The U.S. Court of Appeals yesterday ordered Maryland election officials to include Tom Mathers, a Libertarian, on the May 19 ballot in the special Prince George's County congressional election.

Mathers will join Democrat Steny Hoyer and Republican Audrey Scott on the ballot. He will appear without his Libertarian Party identification, however, because the Libertarians do not have enough members to win officials status under state law.

The ruling by a three-member panel of the 4th Circuit Court of Appeals was the result of a suit filed in March shortly after Mathers, a 32-year-old writer for a securities dealers trade association, was told by state election officials that he had not collected enough voter signatures to be included on the ballot.

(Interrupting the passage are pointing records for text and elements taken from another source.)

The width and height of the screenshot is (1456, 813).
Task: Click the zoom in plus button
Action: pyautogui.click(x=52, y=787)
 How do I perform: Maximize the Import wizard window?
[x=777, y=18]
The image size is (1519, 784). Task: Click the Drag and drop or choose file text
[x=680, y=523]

State law requires that candidates who are not members of recognized parties, which in Maryland means the Democratc or Republicans parties, must collect the signatures of three percent of the election district's registered voters by the election's filing deadline.

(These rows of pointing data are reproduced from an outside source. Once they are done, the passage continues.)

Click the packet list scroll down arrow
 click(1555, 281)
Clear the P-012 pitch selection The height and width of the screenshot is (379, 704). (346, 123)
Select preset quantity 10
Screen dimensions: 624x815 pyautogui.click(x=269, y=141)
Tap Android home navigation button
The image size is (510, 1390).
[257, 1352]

In the 5th District, which includes Prince George's and a sliver of Montgomery County, Mathers was required to collect 5,436 signatures. The election was called unexpectedly after Gladys Spellman was found to be too ill to return to the seat, and Mathers was able to collect only 908 by the official March 16 deadline.

Mather's lawyers charged that the speed with which the election was called unfairly prevented Mathers from gathering enough signatures. The suit asked that Mathers be allowed to submit some 7,800 additional signatures he collected between the filing deadline and the special primaries on April 7.

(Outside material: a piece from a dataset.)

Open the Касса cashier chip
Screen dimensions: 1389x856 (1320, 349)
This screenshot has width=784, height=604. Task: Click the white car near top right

Most of those signatures have been declared "valad" by the state elections board, giving Mathers more than the number needed to appear on the ballot.

Attorneys for the state had argued unsuccesfully that the election law was fair and had been designed to place the same sort of burden on unaffiliated candidates to get on the general election ballot that party candidates face in to get on the general election ballot.

Mathers said yesterday that as a result of the ruling he hopes to now be included in candidates forums and debates. Mathers says his platform is simply to limit the federal government's role to protecting citizens and the nation from outside aggression.